The prison authorities, instructed by the British government, began to force feed the four rather than allow them to starve inside one of their prisons. They hoped to avoid the adverse publicity that their deaths would cause and they were confident that they could break the prisoners resolve, particularly the "girls".
Were they ever wrong!
In a monumental display of guts and endurance, the Price sisters, Kelly and Feeney suffered the torture of force feeding for over 200 days. They never showed a sign of breaking their strike and the publicity was heavy on the British to relent.
Having a disgusting gruel pumped into one's stomach isn't only uncomfortable, but extremely painful. As part of the protest, the four refused to eat or cooperate with the forced feedings; therefore, they had to be subdued each time and their mouths forced open. This was accomplished through brute force or the nose was pinched shut and when the victim gasped for air, an instrument or piece of wood, etc. was shoved between the teeth and the mouth was pried open. Pliers and clamps were variously devised to get the job done by applying pressure on the jaw. A plastic tube, too large in diameter for comfort, was then quickly rammed down the throat and into the stomach. A nutrient substance was poured or pumped through it.
Often the procedure had to be done several times to get it down the right pipe, so to speak, which insured that whatever lubricant was used had wiped off. Frequently, the victim vomited everything up and the procedure would begin again
Then, naturally, the Brits figured a way around all this jaw and throat messiness -- down through the nose. This orifice is particularly unsuited for plastic pipes being jammed into it by sadistic doctors, screws and orderlies.

* _DATASET SECTION_
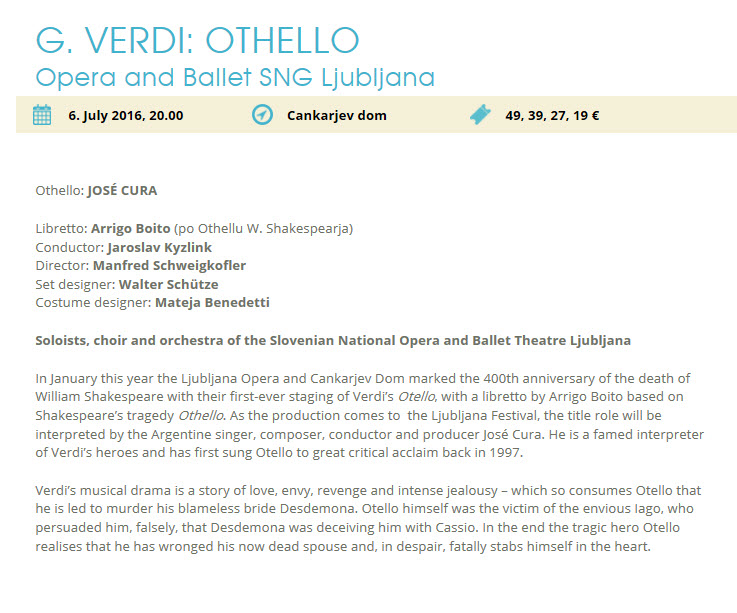Click the director name Manfred Schweigkofler
Screen dimensions: 737x613
[x=169, y=266]
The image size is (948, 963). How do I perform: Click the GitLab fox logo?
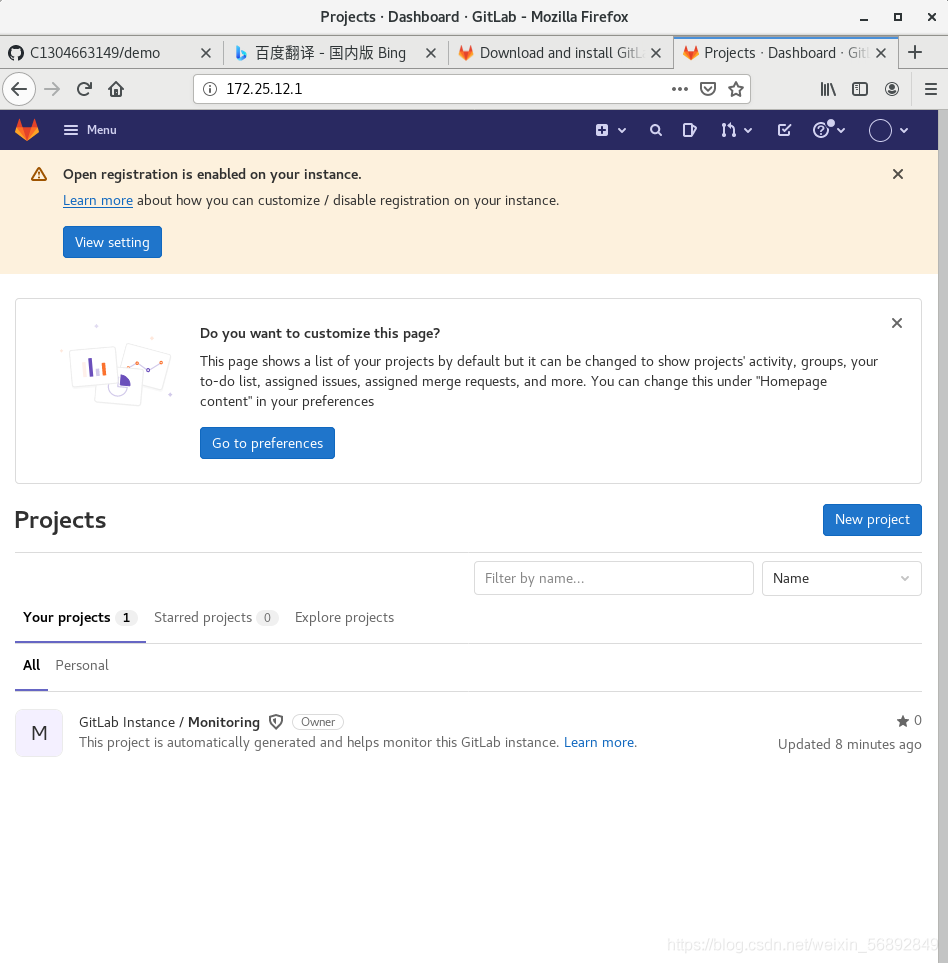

* _WHAT IS NEEDED_
Carry the account of the force-feeding of the Price sisters, Kelly and Feeney forward from its last sentence, keeping its tone.

* _RESULT_
Hugh Feeney, who spent time in America working for the Republican movement after his release from prison in the early 1990s, told of how sadistic the doctors were who were supposed to be supervising these feedings. He said that it was s.o.p. that if he vomited up the mixture, which was very common as the process was extremely uncomfortable and unnatural, they would re-pump his vomit back into him. Often the tube shoved into his nose wasn't lubricated at all and was purposely angled to rip into the tender cartilage. Even if everything stayed down as planned, the stomach was so over-filled with the liquid that he could hardly walk, crawling on his hands and knees into his cell almost wishing he were dead. |
Repatriation
A significant publicity campaign was built up around this hunger strike, particularly around the Price sisters, whose suffering and courage touched even the practical hearts of the SDLP and the Catholic Church.
Marian Price was famous for her letters describing her and her sister’s ordeal: "Well this morning we had our force-feeds. Dolours was a bit sick and I was the sickest I have ever been. As soon as the tube went down I started to retch and then when the liquid was poured in, it all came up again, so half way through the doctor pulled up the tube and started all over again.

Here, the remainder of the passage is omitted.